Monday, November 10, 2008

The Complexity Of Deciding Bisimilarity Over Finite Labelled Transition Systems

A fairly classic result from the concurrency-theory literature with a complexity-theoretic flavour is a theorem by José L. Balcázar, Joaquim Gabarró and Miklos Santha to the effect that checking various forms of bisimilarity (viz., strong, weak (aka observational equivalence) and rooted weak bisimilarity (aka observational congruence)) over finite labelled transition systems is P-complete. This theorem holds true even over acyclic labelled transition systems over a one-letter alphabet.

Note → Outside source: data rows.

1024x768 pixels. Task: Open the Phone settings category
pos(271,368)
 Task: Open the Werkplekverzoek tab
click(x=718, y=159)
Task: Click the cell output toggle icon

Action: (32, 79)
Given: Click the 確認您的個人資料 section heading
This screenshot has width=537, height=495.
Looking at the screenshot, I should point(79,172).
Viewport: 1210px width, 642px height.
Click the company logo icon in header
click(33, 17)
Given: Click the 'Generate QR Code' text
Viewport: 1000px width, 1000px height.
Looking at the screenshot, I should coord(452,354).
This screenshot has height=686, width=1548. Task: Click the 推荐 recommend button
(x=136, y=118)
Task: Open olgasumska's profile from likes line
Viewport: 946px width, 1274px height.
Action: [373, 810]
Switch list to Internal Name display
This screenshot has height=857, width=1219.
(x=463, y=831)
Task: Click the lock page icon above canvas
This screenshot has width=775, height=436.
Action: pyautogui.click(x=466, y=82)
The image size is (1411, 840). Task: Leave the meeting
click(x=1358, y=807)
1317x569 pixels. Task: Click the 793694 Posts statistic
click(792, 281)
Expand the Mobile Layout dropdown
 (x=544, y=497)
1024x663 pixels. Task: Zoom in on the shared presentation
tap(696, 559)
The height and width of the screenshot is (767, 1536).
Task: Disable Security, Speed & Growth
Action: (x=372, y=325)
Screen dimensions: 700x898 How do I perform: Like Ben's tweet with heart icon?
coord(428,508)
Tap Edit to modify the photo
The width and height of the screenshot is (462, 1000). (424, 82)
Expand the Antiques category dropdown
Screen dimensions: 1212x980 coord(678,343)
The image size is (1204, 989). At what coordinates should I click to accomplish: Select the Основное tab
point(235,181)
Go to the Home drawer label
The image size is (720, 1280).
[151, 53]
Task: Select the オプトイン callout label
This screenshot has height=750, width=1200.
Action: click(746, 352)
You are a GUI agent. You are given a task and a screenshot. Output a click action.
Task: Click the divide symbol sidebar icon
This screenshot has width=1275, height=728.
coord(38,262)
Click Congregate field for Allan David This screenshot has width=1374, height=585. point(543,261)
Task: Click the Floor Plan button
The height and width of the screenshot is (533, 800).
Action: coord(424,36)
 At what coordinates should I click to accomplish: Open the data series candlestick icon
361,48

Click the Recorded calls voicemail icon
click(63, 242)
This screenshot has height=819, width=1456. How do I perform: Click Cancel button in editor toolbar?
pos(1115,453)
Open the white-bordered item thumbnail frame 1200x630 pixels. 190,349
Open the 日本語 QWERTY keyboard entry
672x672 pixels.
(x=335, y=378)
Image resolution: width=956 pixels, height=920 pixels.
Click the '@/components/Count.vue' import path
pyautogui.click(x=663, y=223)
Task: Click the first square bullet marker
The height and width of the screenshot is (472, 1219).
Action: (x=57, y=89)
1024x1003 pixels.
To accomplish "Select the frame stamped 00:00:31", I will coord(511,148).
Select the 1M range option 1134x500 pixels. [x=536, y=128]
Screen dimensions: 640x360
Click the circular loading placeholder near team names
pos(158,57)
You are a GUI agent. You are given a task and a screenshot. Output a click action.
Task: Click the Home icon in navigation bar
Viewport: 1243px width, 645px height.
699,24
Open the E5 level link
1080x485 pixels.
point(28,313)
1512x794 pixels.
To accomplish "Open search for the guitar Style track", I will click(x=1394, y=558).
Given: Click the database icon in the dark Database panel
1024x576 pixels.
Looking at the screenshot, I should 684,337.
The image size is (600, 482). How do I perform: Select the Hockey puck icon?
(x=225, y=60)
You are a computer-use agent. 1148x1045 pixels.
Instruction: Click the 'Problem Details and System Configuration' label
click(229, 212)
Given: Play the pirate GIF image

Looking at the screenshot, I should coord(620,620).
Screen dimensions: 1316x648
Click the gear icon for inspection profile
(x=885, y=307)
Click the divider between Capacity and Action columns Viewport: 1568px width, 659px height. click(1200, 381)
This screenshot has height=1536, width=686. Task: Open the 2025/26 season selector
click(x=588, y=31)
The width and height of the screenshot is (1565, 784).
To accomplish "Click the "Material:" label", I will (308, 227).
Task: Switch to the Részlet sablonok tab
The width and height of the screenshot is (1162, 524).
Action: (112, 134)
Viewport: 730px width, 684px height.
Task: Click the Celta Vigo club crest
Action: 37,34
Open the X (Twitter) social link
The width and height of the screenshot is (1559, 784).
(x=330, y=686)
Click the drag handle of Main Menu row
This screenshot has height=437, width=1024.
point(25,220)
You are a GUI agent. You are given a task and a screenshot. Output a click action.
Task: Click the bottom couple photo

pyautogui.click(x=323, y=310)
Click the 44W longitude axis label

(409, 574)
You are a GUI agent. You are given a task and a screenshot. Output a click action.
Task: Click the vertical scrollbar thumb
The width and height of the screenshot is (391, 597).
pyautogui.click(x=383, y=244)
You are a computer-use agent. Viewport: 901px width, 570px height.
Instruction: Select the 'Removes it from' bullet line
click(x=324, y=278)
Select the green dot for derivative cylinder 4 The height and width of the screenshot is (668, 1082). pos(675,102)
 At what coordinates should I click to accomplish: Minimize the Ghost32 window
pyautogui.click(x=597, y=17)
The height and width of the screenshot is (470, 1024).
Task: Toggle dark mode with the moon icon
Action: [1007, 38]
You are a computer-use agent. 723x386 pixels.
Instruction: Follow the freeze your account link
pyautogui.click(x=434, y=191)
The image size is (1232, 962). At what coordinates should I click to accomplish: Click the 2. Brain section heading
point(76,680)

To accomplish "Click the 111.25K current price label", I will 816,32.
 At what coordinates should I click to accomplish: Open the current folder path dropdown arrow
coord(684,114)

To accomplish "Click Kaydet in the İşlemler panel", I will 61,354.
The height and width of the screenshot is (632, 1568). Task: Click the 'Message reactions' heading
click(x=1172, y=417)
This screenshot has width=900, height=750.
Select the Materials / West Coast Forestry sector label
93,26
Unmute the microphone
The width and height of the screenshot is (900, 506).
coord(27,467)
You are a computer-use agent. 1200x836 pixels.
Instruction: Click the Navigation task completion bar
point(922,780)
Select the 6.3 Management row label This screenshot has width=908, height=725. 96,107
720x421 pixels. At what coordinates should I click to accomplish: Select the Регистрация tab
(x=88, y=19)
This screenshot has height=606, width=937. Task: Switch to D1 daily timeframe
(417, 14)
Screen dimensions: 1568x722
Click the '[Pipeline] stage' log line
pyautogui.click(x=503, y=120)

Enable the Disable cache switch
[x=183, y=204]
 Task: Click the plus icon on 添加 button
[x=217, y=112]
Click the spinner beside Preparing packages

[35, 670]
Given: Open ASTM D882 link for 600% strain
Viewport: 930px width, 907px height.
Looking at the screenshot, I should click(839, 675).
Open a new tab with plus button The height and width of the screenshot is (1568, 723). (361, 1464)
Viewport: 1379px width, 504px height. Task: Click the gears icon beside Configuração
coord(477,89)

The original journal paper appeared in Formal Aspects of Computing in 1992. (See here for the BiBTeX reference. I am not aware of a version of it that is available on line.) It is one of those papers that I have been citing for a while, but whose result I had never studied in great detail despite meaning to do so.

At long last, I pulled myself together, read the fine print of the paper, and, jointly with Anna Ingolfsdottir, decided to pen down a write-up of the ideas in the proof of the main result in that work. We made the piece available from the web page for our book as supplementary reading material; see Deciding Bisimilarity over Finite Labelled Transition Systems is P-complete.

The note is written in the same pedagogical style as the textbook it accompanies, and we plan to reuse it as part of an ongoing project we expect to complete by the end of the year. We trust that it is suitable for classroom use as well as for self study, and we hope that it will make another classic result from concurrency theory accessible to mature BSc and MSc students.